Die folgende Methodik zur Iohexol-Analyse wurde für die Matrizes Urin und Serum entwickelt. Die experimentellen Untersuchungen am Hund beschränkten sich auf Grund methodologischer Probleme bei der Sammlung von 6- bzw. 24 Stunden Urin jedoch auf die Untersuchung der Serumproben.

3.1.3.1. Festphasenextraktion

Die Ausgangsbedingungen der Festphasenextraktion lehnen sich an die von PUTSCHEW et al. (2001) durchgeführten Versuche an. Nach der Entwicklung einer Festphasenextraktion für Urinproben schlossen sich Modifizierungen der Festphasenextraktion für die Untersuchung der Serumproben an.

Die Konditionierung der 200 mg LiChrolut^®EN Festphasenkartusche erfolgte mit 2 ml Methanol und 2 ml Phosphatpuffer pH 9. Nach Aufgabe von 1 ml der Probe bestand der Waschschritt in der Zugabe von 0,7 ml Aqua tridest. Nachfolgend wurde die Probe mit 1 ml Methanol und 1 ml Phosphatpuffer pH 2 eluiert.

Die Optimierung dieser Ausgangsbedingungen fand schrittweise statt. Verschiedene Festphasenkartuschen, Konditionierungslösungen, Waschlösungen und –volumina sowie unterschiedliche Elutionsmittel, wurden erprobt. Es folgte eine Untersuchung der Probenaufgabelösung, der Wasch- und der Elutionslösung.

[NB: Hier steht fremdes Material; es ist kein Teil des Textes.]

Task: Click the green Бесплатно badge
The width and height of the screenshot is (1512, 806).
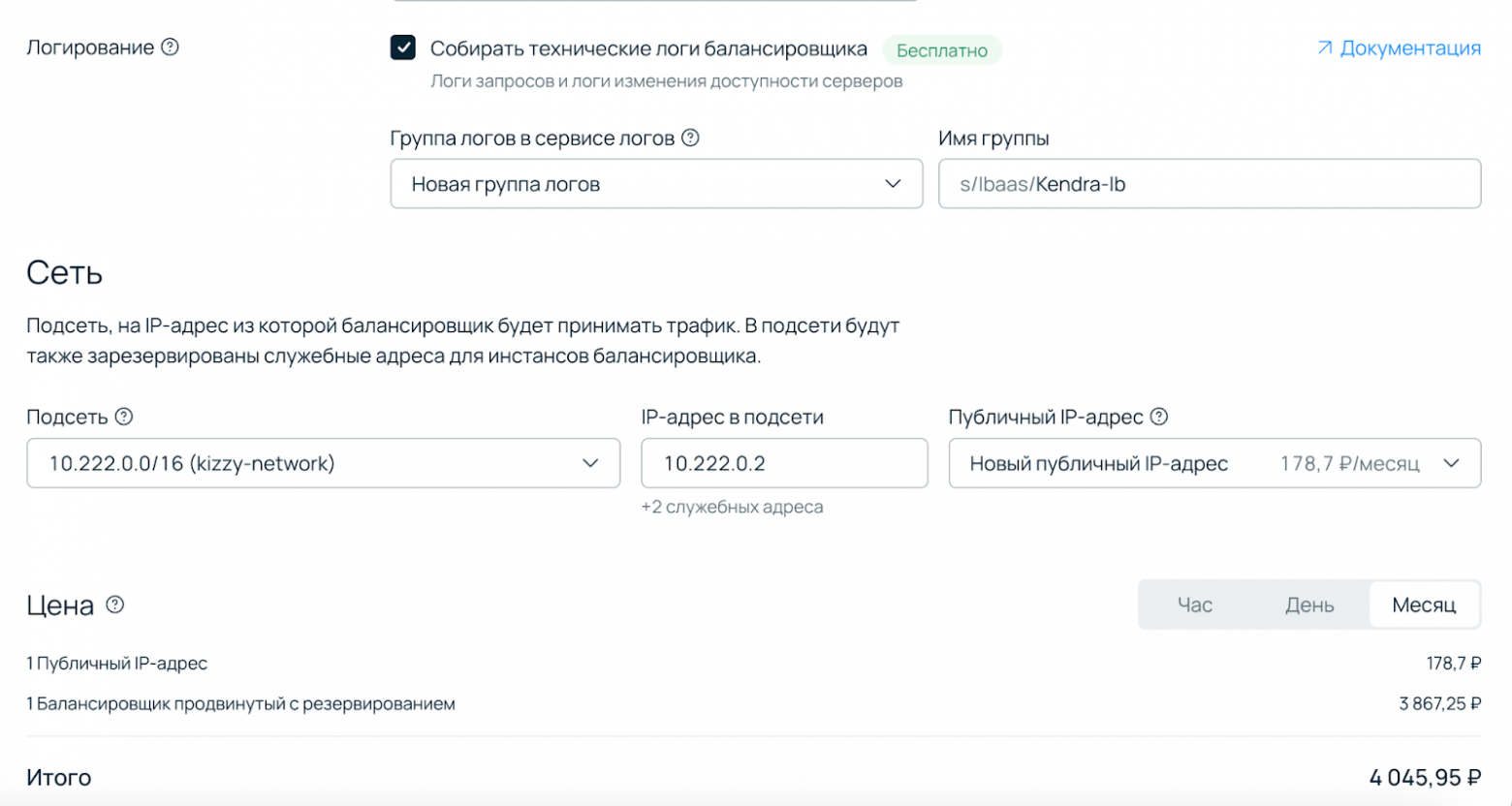Action: pos(941,48)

3.1.3.1.1. Festphasenextraktionssäulen

Neben den LiChrolut^®EN Festphasenkartuschen wurden die Kartuschen LiChrolut^® RP-18 (Merck, Darmstadt), Chromabond^® SA, Chromabond^® SiOH (beide Macherey- Nagel, Düren), sowie Speedisk^® Column H2O-Philic Sc-DVB (J. T. Baker, Phillipsburg, USA) auf ihre Adsorptionseigenschaften gegenüber Iohexol überprüft.